The devices allow the children to communicate to their family members something as simple as indicating whether he or she is hungry or has to go to the bathroom to sentences and phrases to express thoughts and feelings.

“You cannot imagine how much it means to these parents to be able to hear their child say, ‘I love you,’” LaVallee said.

Each device costs $1,200.

Variety works hard to get its message out. Many people don’t realize that the club, which has 40 chapters throughout the U.S., actually does this work.

“They know Variety as the club for entertainers,” LaVallee said. “They have heard of us, but they do not know what we do.”

Variety’s goal is to get as many bikes, strollers and communication devices into the hands of as many children as possible, he said.

And with the help of donations like the one the Legion offered this week, more children will get the chance.

Many people think it is difficult to get a bike – or that they will not qualify.

“People always ask me, ‘What’s the catch?’ and I always tell them, ‘There is none,’ “ LaVallee said.

The income guideline is below $97,200 for a family of four, he said.

All families have to do is fill out an application online at www.varietypittsburgh.org or call Variety’s main office at 724-933-0460. He encourages families in Mercer and surrounding counties to apply.

LaVallee said he understands that families with disabled children face many, many hidden expenses.

That’s why, he said, the organization has such liberal income requirements.

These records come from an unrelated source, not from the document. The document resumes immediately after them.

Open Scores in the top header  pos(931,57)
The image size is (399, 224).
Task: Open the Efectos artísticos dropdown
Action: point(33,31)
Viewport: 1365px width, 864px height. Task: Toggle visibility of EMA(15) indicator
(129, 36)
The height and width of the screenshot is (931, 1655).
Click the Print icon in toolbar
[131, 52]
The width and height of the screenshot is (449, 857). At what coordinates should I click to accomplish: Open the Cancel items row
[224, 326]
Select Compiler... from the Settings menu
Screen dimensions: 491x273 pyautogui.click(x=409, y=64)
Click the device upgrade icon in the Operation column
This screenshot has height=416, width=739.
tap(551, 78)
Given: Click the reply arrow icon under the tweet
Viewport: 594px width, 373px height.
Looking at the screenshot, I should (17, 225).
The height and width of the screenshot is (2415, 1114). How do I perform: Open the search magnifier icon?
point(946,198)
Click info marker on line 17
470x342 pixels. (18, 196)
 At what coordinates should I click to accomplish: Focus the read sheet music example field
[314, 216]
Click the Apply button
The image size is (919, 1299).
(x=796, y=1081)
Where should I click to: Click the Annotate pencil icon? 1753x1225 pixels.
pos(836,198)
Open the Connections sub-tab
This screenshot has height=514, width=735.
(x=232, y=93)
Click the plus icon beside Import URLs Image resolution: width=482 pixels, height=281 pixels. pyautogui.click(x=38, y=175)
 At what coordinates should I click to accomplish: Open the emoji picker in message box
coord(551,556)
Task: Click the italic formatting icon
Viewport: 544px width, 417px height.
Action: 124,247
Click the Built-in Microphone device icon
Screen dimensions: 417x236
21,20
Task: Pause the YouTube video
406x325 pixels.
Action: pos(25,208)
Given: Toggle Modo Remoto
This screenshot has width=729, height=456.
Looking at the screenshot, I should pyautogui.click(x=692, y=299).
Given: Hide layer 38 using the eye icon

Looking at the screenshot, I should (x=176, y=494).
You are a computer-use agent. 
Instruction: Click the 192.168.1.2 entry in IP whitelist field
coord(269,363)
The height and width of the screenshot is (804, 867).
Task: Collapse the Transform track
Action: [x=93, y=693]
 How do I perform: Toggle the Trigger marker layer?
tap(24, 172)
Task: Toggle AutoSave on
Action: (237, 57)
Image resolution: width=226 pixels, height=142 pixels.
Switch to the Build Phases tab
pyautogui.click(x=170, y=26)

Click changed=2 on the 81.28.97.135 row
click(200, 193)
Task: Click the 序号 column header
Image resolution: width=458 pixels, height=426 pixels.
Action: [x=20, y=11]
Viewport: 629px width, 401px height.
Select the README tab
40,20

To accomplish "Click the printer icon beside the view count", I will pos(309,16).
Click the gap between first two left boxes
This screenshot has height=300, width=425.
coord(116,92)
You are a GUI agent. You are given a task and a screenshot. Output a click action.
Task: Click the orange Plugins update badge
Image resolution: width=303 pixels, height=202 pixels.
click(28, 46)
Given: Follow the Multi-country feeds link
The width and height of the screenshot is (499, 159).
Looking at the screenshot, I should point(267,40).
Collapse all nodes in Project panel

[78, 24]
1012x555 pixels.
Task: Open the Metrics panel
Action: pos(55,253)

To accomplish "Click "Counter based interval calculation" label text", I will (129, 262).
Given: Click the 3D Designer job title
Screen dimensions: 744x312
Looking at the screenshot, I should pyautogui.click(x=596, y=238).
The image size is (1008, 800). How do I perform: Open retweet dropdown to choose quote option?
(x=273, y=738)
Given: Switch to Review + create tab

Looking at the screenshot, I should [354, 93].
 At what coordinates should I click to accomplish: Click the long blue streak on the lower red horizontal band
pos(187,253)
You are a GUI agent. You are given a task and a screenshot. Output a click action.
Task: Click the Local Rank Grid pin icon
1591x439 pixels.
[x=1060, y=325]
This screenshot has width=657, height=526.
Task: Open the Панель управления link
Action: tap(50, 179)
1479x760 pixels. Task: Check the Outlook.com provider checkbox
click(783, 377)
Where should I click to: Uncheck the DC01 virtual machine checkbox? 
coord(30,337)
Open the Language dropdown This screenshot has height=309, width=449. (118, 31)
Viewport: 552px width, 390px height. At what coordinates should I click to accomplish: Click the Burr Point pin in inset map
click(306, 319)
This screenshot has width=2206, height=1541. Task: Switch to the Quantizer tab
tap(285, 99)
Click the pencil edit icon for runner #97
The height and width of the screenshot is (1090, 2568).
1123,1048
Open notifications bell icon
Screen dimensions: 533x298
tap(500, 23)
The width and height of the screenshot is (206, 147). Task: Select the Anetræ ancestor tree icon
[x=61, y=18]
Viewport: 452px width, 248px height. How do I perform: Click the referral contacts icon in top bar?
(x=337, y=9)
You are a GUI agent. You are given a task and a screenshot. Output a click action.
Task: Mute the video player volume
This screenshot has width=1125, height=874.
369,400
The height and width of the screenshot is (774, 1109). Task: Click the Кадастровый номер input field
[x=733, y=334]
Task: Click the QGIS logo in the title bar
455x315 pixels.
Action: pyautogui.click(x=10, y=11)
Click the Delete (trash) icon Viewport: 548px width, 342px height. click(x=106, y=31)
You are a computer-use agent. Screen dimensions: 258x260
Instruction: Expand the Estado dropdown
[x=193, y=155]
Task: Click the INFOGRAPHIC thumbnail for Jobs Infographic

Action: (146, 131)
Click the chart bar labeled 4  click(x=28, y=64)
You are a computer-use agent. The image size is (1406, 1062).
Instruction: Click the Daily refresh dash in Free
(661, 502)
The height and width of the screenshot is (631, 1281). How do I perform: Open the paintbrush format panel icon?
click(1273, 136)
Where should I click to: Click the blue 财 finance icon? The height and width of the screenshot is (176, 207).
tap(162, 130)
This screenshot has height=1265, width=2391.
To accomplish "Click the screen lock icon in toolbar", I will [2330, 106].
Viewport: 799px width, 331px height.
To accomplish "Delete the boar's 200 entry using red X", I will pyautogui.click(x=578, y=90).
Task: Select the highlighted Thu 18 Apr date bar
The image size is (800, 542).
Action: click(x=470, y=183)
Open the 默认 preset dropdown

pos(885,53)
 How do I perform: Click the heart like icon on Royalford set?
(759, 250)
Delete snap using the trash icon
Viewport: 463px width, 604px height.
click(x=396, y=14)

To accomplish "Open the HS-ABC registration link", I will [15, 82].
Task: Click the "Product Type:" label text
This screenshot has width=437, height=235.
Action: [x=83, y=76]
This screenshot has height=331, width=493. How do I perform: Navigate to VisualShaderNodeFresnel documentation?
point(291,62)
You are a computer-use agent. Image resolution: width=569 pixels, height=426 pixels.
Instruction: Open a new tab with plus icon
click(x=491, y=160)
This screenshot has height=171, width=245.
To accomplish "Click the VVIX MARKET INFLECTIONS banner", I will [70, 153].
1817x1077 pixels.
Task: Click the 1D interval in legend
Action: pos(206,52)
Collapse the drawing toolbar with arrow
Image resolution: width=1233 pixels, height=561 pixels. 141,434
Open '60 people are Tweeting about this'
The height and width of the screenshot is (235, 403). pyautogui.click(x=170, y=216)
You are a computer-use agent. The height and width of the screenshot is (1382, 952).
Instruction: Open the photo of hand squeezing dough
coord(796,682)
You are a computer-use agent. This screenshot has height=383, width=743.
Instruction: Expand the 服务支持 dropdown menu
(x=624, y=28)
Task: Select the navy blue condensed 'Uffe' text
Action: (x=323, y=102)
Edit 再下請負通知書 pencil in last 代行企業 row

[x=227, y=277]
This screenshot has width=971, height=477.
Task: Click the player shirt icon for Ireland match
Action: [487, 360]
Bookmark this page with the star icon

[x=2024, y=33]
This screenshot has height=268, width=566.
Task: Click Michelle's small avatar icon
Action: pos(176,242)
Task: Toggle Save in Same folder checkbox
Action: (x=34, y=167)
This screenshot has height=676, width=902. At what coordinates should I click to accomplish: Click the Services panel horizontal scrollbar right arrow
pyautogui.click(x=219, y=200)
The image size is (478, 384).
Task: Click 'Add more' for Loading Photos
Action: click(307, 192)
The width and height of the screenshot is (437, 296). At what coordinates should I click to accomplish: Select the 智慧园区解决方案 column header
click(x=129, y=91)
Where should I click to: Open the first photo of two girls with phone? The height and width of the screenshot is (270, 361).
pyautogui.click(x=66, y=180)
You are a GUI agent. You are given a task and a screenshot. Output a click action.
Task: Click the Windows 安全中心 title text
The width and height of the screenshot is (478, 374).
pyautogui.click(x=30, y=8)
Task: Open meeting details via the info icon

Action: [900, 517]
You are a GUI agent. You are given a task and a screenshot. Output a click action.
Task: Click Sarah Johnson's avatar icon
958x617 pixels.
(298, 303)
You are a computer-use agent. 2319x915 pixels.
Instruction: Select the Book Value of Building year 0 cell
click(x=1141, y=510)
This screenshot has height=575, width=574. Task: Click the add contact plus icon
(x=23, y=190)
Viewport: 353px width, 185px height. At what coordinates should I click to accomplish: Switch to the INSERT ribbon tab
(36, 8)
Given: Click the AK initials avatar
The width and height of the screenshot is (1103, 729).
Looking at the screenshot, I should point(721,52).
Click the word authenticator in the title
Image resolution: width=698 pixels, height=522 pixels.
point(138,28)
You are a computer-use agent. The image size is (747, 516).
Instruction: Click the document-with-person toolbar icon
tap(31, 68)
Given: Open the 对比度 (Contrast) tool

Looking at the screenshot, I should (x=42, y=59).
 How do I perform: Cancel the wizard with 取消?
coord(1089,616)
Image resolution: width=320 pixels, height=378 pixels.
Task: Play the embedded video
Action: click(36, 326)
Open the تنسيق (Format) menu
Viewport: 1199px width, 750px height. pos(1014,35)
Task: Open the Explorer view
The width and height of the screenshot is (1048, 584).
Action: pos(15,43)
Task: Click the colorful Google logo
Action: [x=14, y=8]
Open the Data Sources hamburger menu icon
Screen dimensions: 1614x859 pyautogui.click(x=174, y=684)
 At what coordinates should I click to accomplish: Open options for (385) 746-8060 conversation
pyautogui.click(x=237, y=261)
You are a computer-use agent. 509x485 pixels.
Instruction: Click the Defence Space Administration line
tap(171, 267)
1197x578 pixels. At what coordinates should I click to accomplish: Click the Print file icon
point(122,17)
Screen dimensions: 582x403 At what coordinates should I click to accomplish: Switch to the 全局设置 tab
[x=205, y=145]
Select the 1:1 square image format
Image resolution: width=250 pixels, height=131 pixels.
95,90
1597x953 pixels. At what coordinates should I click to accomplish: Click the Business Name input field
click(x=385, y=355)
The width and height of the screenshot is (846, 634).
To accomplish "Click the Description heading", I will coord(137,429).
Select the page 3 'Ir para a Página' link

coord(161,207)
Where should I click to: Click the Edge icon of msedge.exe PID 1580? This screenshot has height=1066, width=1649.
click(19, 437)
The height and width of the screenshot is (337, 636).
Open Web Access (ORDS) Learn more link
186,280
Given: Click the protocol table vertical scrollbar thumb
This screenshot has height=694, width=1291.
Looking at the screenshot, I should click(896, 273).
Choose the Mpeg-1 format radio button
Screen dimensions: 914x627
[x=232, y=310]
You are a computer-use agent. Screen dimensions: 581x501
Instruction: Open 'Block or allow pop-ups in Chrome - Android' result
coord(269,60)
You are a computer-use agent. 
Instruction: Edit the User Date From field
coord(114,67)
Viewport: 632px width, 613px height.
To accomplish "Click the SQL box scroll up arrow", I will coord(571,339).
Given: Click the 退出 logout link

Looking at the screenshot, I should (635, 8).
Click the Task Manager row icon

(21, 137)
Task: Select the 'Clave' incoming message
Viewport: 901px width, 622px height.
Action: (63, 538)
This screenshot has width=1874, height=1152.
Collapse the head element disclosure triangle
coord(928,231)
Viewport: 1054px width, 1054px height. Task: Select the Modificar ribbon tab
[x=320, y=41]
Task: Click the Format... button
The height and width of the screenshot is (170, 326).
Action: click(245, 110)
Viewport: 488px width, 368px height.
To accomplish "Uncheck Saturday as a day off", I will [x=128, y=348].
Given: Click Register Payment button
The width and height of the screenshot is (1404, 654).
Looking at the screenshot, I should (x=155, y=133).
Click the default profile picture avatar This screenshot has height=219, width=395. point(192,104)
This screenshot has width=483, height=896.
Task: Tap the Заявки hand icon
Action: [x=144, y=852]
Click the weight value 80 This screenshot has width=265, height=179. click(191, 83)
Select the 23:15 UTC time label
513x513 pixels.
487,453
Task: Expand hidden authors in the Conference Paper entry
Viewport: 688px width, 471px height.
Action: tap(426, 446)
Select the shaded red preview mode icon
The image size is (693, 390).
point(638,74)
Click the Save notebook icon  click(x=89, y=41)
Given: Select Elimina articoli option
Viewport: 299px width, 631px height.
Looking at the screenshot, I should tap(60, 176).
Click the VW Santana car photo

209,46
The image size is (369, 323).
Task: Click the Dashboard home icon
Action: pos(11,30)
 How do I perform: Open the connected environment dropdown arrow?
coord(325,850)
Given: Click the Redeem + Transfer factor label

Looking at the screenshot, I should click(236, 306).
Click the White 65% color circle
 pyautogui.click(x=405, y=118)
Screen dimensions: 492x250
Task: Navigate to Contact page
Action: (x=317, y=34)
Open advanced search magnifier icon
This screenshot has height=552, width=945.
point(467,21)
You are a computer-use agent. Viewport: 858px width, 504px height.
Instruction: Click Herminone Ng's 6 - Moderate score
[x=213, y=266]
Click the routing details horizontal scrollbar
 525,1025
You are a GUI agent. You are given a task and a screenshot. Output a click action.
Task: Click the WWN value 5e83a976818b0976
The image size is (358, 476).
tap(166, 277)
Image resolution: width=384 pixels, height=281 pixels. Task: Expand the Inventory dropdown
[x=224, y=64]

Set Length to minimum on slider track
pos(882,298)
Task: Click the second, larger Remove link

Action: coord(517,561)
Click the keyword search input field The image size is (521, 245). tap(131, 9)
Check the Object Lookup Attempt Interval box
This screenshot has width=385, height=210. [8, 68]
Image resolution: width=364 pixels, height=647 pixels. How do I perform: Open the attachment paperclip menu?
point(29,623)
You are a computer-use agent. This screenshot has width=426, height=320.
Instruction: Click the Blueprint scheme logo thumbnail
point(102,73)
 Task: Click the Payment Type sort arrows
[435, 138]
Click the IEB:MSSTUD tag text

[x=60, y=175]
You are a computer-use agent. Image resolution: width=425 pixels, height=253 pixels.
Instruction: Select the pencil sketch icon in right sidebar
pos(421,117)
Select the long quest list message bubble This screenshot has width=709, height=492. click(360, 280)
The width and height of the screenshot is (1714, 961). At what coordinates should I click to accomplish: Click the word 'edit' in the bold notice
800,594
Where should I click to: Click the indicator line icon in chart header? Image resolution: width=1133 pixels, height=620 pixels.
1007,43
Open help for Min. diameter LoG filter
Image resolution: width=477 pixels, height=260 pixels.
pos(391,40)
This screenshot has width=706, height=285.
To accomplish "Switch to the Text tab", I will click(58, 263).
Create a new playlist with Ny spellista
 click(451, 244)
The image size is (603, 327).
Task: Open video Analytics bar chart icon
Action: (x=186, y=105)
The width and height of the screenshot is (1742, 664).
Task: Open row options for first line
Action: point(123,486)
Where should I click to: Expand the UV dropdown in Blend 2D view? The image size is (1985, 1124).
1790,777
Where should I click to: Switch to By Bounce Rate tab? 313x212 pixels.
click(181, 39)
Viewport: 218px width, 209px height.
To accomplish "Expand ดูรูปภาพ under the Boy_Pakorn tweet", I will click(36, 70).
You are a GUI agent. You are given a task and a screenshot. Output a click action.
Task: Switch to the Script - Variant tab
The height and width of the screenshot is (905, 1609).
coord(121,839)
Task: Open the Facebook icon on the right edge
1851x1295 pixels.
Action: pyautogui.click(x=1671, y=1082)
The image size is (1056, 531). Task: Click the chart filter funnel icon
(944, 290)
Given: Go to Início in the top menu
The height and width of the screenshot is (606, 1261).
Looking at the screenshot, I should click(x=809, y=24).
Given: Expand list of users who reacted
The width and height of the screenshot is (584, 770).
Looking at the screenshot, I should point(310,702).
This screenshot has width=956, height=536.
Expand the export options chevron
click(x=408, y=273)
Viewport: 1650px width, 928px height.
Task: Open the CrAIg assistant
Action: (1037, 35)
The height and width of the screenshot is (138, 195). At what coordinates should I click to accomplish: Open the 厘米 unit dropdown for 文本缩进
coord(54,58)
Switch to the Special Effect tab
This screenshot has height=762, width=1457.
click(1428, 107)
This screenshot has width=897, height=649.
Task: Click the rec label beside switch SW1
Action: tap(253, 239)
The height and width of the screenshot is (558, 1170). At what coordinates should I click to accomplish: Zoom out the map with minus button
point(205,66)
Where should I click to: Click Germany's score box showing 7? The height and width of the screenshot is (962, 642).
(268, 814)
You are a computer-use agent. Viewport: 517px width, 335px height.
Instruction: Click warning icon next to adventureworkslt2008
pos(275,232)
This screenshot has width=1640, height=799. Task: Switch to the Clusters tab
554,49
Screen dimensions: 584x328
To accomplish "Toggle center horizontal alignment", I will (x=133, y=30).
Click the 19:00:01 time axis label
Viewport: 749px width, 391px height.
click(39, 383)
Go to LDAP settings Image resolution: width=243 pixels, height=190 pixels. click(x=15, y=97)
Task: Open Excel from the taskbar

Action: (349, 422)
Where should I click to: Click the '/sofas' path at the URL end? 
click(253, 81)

“One mother told me that the payments on her adapted van were more than her mortgage,” he said.

The program is serving 50 counties in Pennsylvania and is looking to continue to expand to reach as many children as possible, LaVallee said.

It was an easy decision for the Legion to get on board with the program – and to recommend a donation to its membership, post Commander Bob Calvin said.

“It’s our mission – veterans, our community, kids,” Calvin said. “When I told the membership what I had seen, there were no ifs, ands or buts. They said do it.”

And after watching the boys pedal their new bikes around the post, and cheering them on while wiping away a tear or two, the veterans and auxiliary members said the donation was repaid many times over by the expressions on the faces of the riders.

“Anything for the kids,” Calvin said.